Financial Focus 2022 | Part 2

Your IFRS 17 project and the pitfalls to avoid

  • Blog
  • 3 minute read
  • September 30, 2022

We’re in the home stretch! Yet, with less than a year left until implementation date, a significant proportion of our insurance industry across East Africa is yet to truly get stuck into their IFRS 17 projects.

IFRS 17 implementations are complex. Even for the simplest of insurance organisations, there is a lot to do.

Understand the requirements → get (or develop) an IFRS 17 engine → Integrate it to your systems → develop a new chart of accounts which is linked to your general ledger → the list goes on: cash flow models, actuarial models, expense systems, FP&A processes, accounting rules, transition, controls, business analytics...

Group of people discussing IFRS 17.

“Think very carefully about your IFRS 17 implementation approach and ensure that the various partners you work with (consultants, vendors, IT providers) are right for you and will not end up costing you more in the long run.”

The complexity of the standard itself is baffling decision makers and making it hard for many to kick off their projects on a right footing. If you are asking yourself some of these questions, read on.

  • Where should we start?
  • How do we identify the most suitable implementation partner?
  • Do we need to procure a tool?

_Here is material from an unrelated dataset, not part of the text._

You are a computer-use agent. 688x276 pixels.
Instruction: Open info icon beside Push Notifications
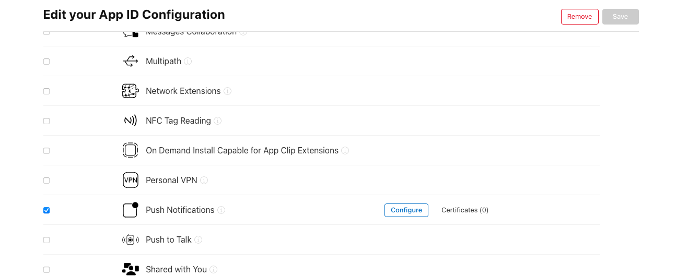coord(221,210)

If so, when in the project?
  • How much do we need to spend?
  • What is the value in implementing IFRS 17?

Even if you haven’t yet started to prepare for IFRS 17, or you’re having doubts about whether your implementation programme will meet the deadline, there’s still ways to get over the line in time and comply with confidence. Below are some of our thoughts based on the wealth of experience working with clients locally and from the learnings of the projects across PwC globally.

Conclusion

With IFRS 9 implementation across East Africa, we saw many banks sit on the fence until the implementation deadline was looming ahead in just a few months. Some of these banks bought cheap, their implementation was half-baked and 4 years on they are still not happy with their models. They have spent money on patchwork updates or have simply thrown away their old and started afresh. The point is IFRS 9 implementation ended up costing them much more than they planned to, and they didn’t get the business insights they ought to have.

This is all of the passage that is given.